Village Financial Director Ann Novoa and Village Manager Bridget Wachtel presented the projections to the board at the Oct. 20 board meeting for fiscal years 2026-2031.
They gave several options for new revenue, including a utility tax on water, updating fees, such as vehicle stickers, imposing a places-for-eating tax, and an amusement tax.
Village finances show operating revenues increasing each year. At the same time, fixed costs, a projected drop in state revenues and limits on raising revenue through property taxes are cause for concern.
The village’s general fund covers salaries, police and fire departments, public works, village operations and expenses, such as health insurance and pension costs. These fixed costs make up approximately 90% of Flossmoor’s expenses.
Wachtel said the village could justify shifting some salary expenses and costs from the general fund to the water and sewer fund as a way to “alleviate some of the financial stress on the general fund.” The shift could happen in 2027.
The report pinpoints shortfalls in revenue compared to expenses in fiscal years 2026, 2027 and 2028. It shows increases in revenue compared to expenses in 2030 and 2031.
“The five-year analysis continues to show an immediate and long-term structural imbalance between operating revenues and operating expenditures,” Novoa said.

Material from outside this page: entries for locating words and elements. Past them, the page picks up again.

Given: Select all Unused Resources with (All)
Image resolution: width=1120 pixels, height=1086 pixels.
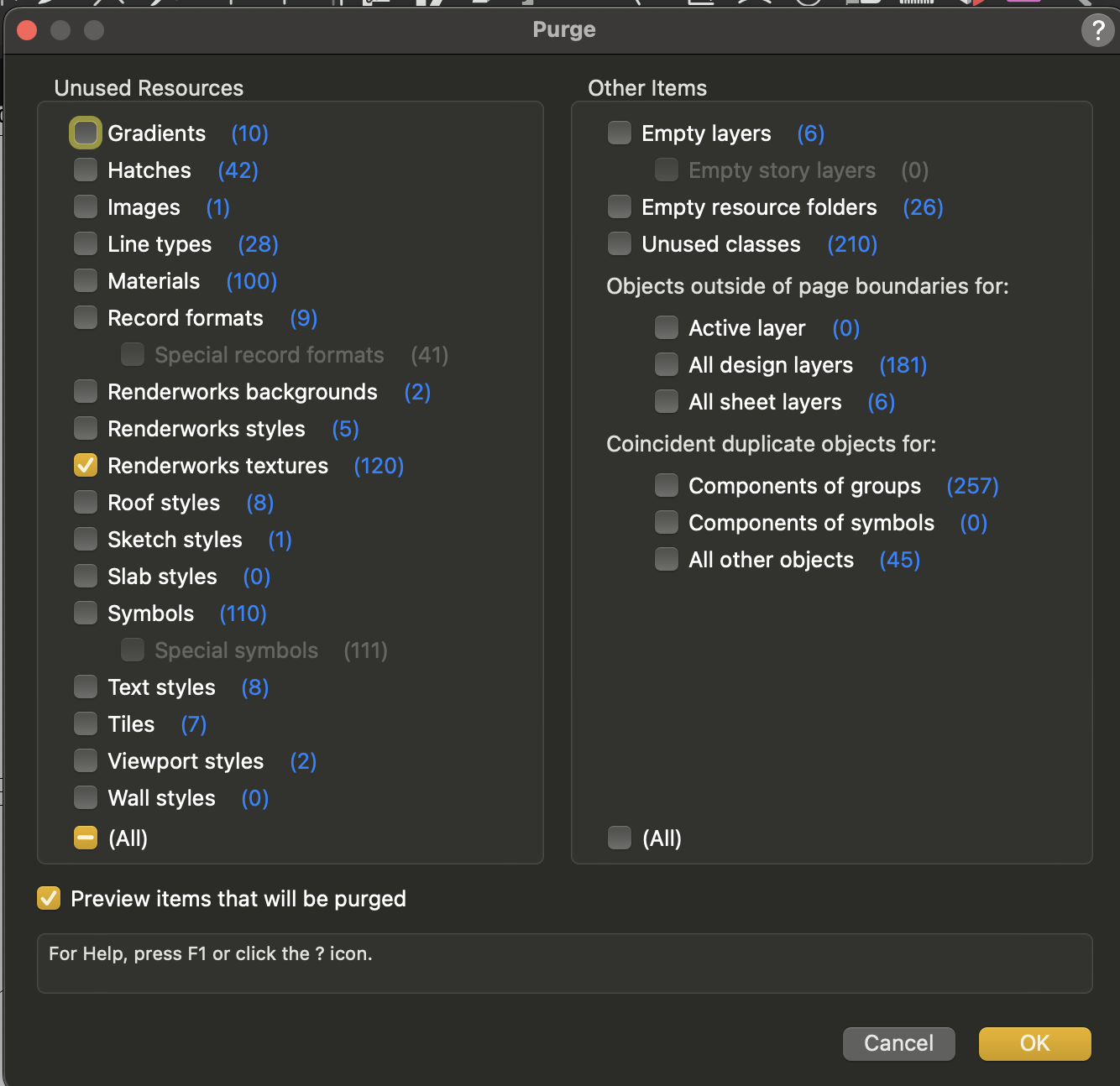Looking at the screenshot, I should pyautogui.click(x=86, y=838).
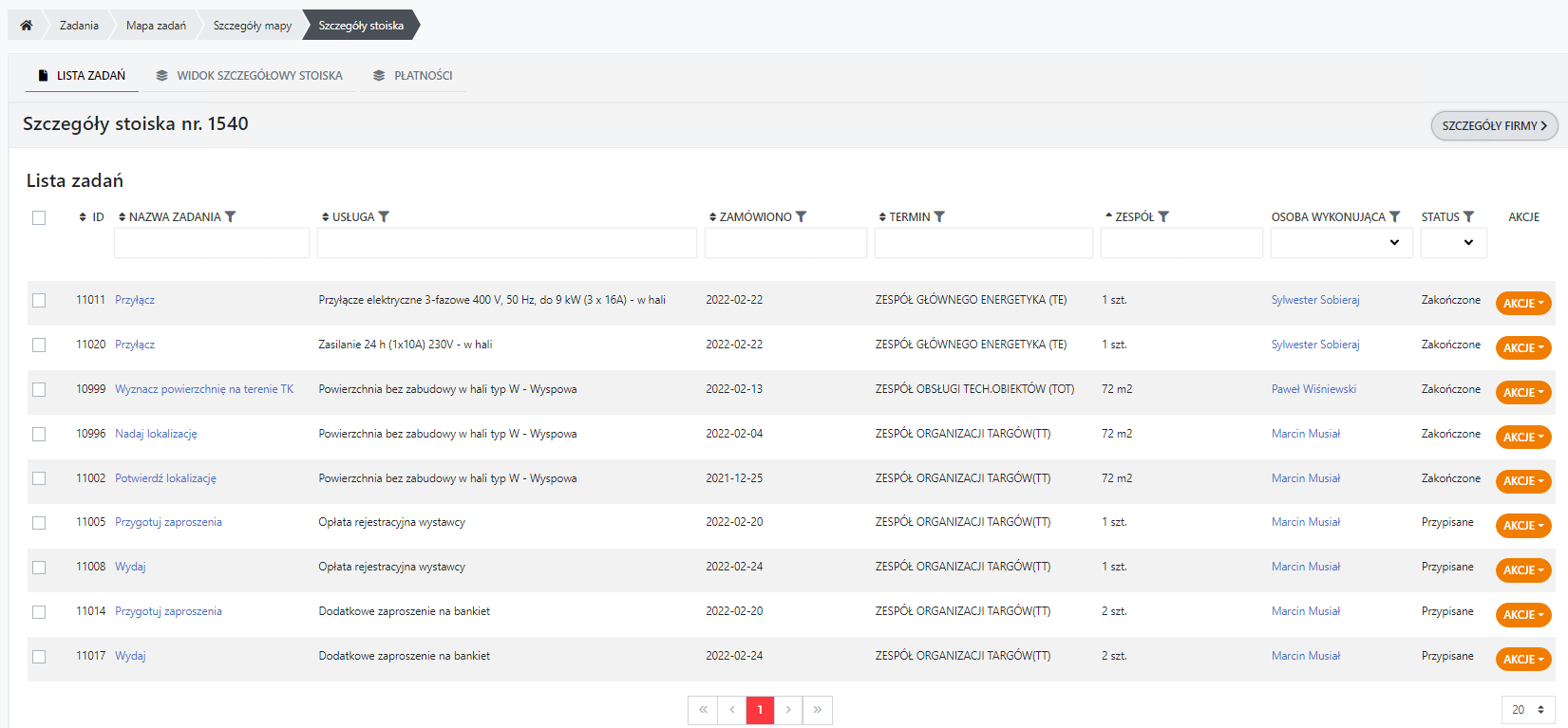Select checkbox for task 11011
The image size is (1568, 728).
39,300
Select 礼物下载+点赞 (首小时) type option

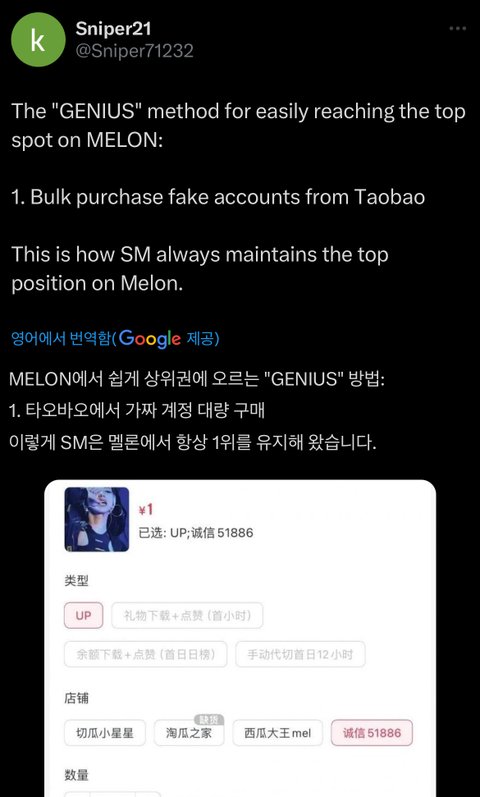188,616
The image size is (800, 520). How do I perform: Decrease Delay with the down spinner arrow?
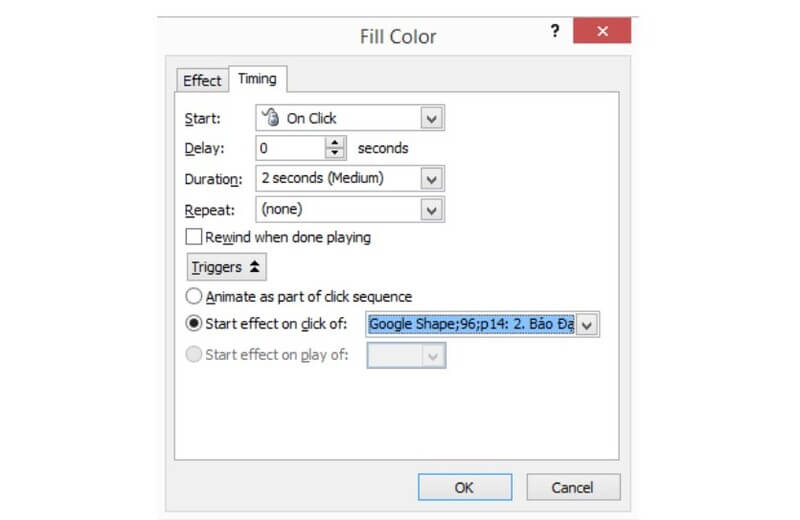(335, 153)
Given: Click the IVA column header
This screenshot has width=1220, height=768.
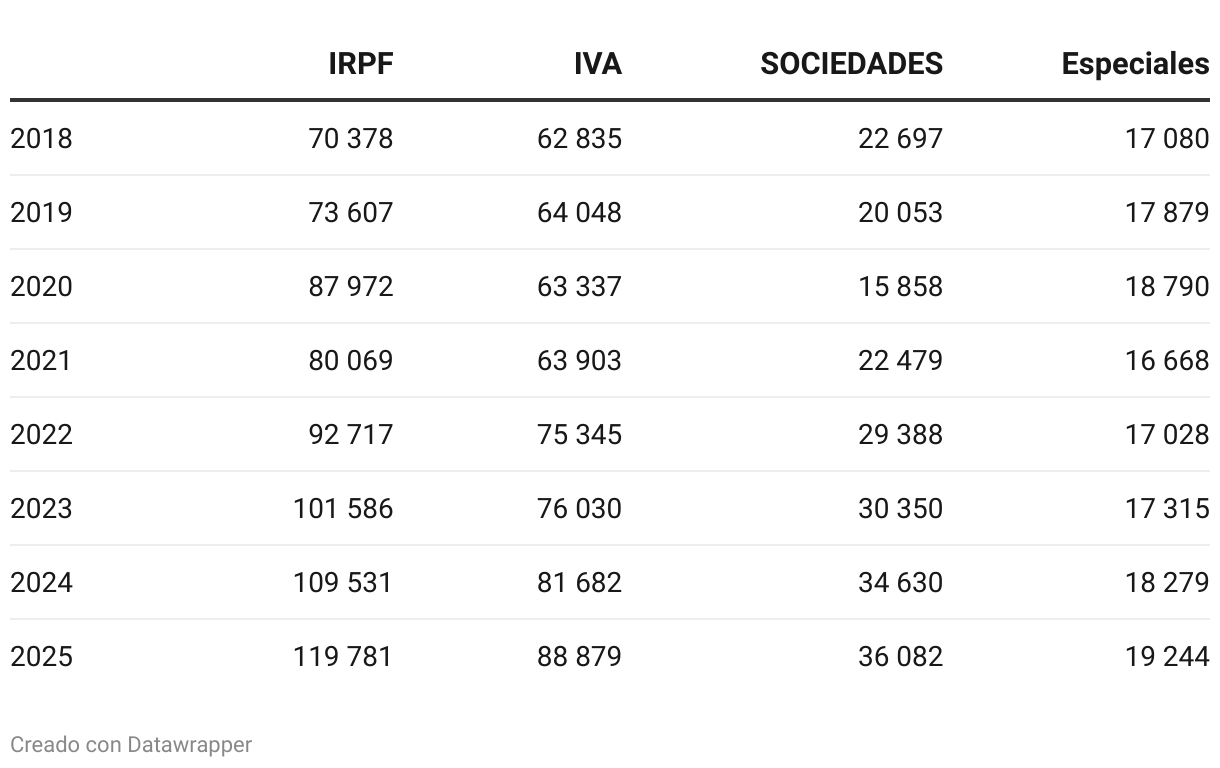Looking at the screenshot, I should coord(598,64).
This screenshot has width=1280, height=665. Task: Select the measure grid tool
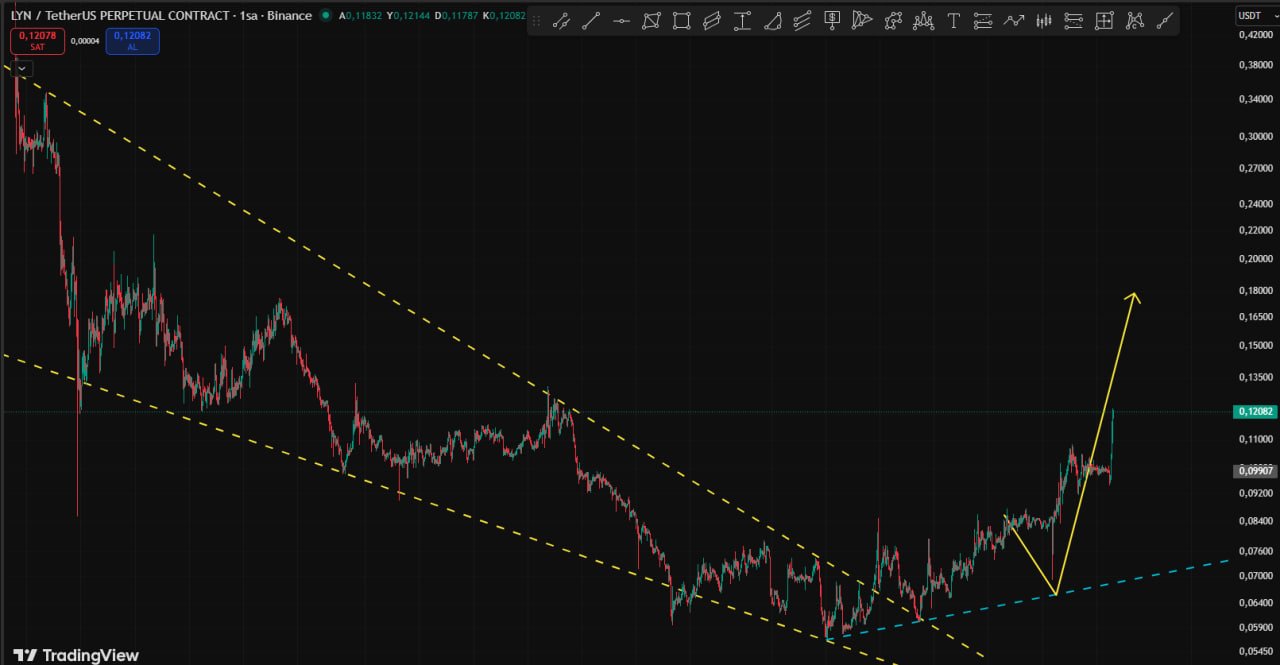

Wachtel went over the impacts the village could face due to an expected drop in state support and the possible imposition by the state of additional police and fire pension costs.
Wachtel said the village’s state income tax revenue is the third largest revenue source for Flossmoor.
“It’s probably the one that’s grown the most over the last five years,” she said. “It’s also the one that is continuously the most threatened, from a state perspective.”
Wachtel outlined future opportunities for new revenue, including new sales taxes from future economic developments. Two new restaurants are coming to town, and the village has land available for future development.
According to the report, economic development helps increase the equalized assessed valuation for property tax purposes and increases sales tax revenue.
Wachtel and Novoa also outlined a possibility for a referendum asking residents to approve home rule. The state grants home rule status to communities with populations of 30,000 or higher. Smaller communities can gain home rule through a referendum.
Trustees will be asked to assess additional revenue sources as they continue the village’s financial planning toward balanced budgets.
Mayor Michelle Nelson said it is always good to have five-year reviews to take a hard look at the financial decisions being made in the next few years.
She was against a water utility tax, saying there are other options available. She also rejected a home rule referendum.
Nelson said she would favor an amusement tax and places-for-eating tax, both options available to non-home rule communities.